_images/logo.png

Tutorial

Imagine that you have a workflow made up of three tasks “A”, “B”, and “C”, and the tasks must always be perfomed in the right order, because task “C” depends on the output of task “A”, and also depends on the output of task “B”. Further, imagine that the individual tasks are time-consuming, so that you don’t want to execute a task unless it’s really necessary: if something has changed that only affects task “C”, and tasks “A” and “B” have already been completed, then you should only need to redo task “C”. Over time, keeping track of which tasks need to be executed can become extremely complex as your workflow grows, branches, and merges.

Graphcat is a tool that allows you to explicitly capture a workflow in a computational graph, managing the details of executing each task in the proper order and at the proper time, no matter the state of the tasks or the complexity of the workflow. Graphcat doesn’t care what kind of data your graph manages, doesn’t dictate how you name the entities in the graph, provides advanced functionality like expression-based tasks, and is easy to learn.

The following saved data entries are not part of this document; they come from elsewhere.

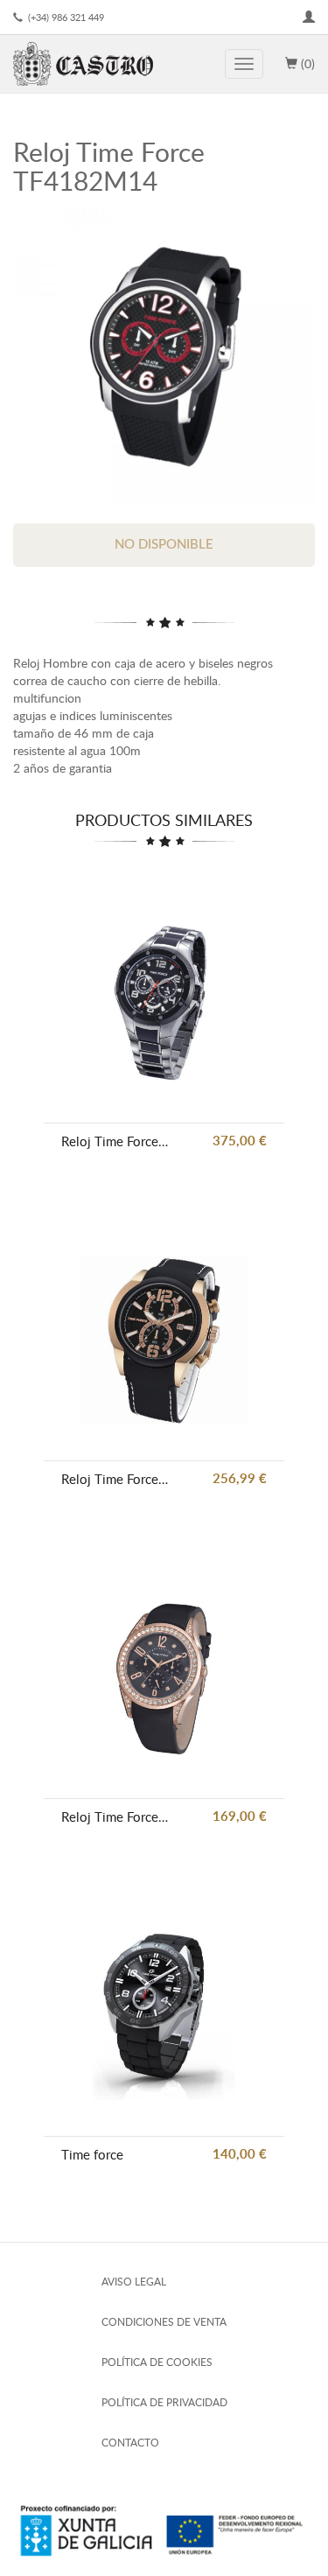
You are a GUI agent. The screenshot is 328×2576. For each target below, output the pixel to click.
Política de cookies (157, 2362)
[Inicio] (83, 64)
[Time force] (164, 2015)
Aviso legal (133, 2281)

Intrigued? Let’s look at some code!

The Basics

First, we import graphcat, which includes all of the functionality for managing computational graphs. If you’re using Graphcat in your scripts, this will likely be all you need. For this tutorial we also import graphcat.notebook, so we can see the state of our graphs as we work.

[1]:
import graphcat
import graphcat.notebook

Next, let’s reproduce the example workflow from above, starting with an (initially empty) computational graph:

[2]:
graph = graphcat.StaticGraph()

Next, we will add tasks to the graph, identified using unique string names:

[3]:
graph.add_task("A")
graph.add_task("B")
graph.add_task("C")

Note that a task name can be any hashable object, not just a string - we used strings in this case because they map well to our particular problem.

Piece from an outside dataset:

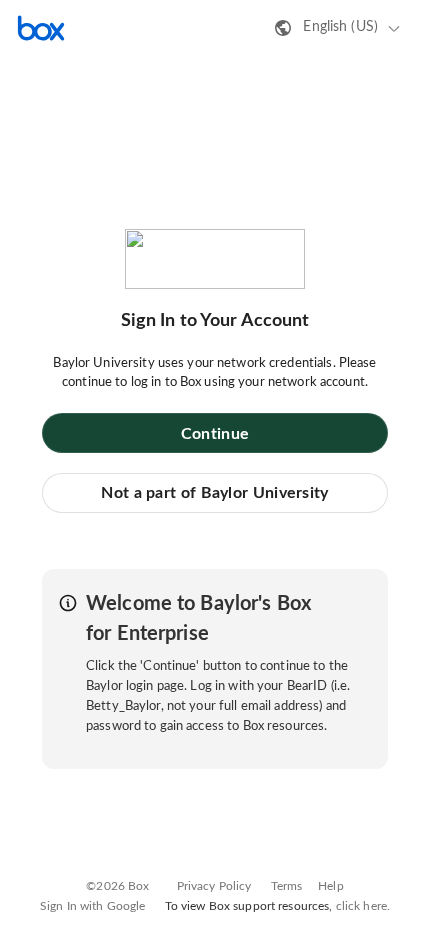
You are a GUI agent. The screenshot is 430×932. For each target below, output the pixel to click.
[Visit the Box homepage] (41, 28)
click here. (363, 906)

Now, we can define the links that determine which tasks depend on previous tasks:

[4]:
graph.add_links(source="A", targets="C")
graph.add_links(source="B", targets="C")

There are two ways to think about links. One way is to picture data “flowing” through the links from the source tasks to the target tasks, which is why we sometimes call the sources “upstream” and the targets “downstream”. Alternatively, you can say that the target of a link “depends on” the source - anytime the source changes, the target needs to change, along with all of its targets, and-so-on. Both viewpoints are completely valid, and you will find that both are useful, depending on the context.

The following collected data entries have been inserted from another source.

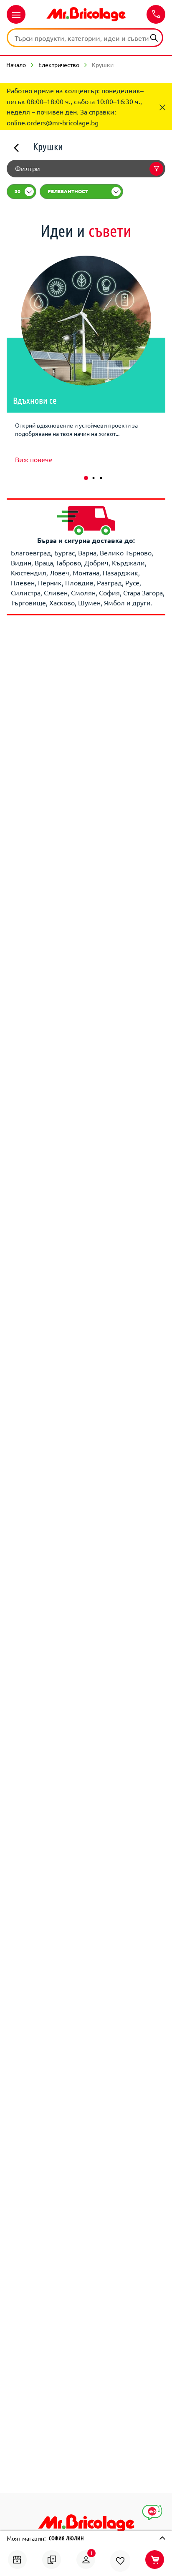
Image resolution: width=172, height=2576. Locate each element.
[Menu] (16, 14)
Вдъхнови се (35, 400)
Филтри (27, 168)
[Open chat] (152, 2512)
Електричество (58, 64)
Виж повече (34, 459)
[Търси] (154, 37)
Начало (16, 64)
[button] (86, 478)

Finally, because a picture is worth \(1\times10^3\) words, let’s see what the graph looks like so far:

[5]:
graphcat.notebook.display(graph)
_images/tutorial_11_0.svg

Notice that each task is drawn as a box, labelled with the task name, and the links are drawn as arrows that point from sources to targets, i.e. the arrows point in the direction of data flow.

Of course, all we’ve done so far is define how our tasks relate to one another - we haven’t actually executed any of them. Before we do so, let’s introduce some logging so we can see what Graphcat is doing under the hood. We’ll import the standard Python logging module and configure it to log informational messages. Then, we create a special graphcat.Logger object that will watch the computational graph and log events as they happen:

[6]:
import logging
logging.basicConfig(level=logging.INFO)
logger = graphcat.Logger(graph)

By default, newly-created tasks are considered unfinished, because they haven’t been executed yet. Let’s finish task “A” by updating it:

[7]:
graph.update("A")
graphcat.notebook.display(graph)
INFO:graphcat.common:Task A updating.
INFO:graphcat.common:Task A executing. Inputs: {}
INFO:graphcat.common:Task A finished. Output: None
_images/tutorial_15_1.svg

The call to update executes the unfinished task, which we see in the second line of logging; once the task has been executed, the third line in the log shows that its state is now finished (ignore the “Inputs: …” and “Output: …” text in the log, we will explain their meaning shortly). Note that in our visualization task “A” is now rendered with a black background to show that the task is finished.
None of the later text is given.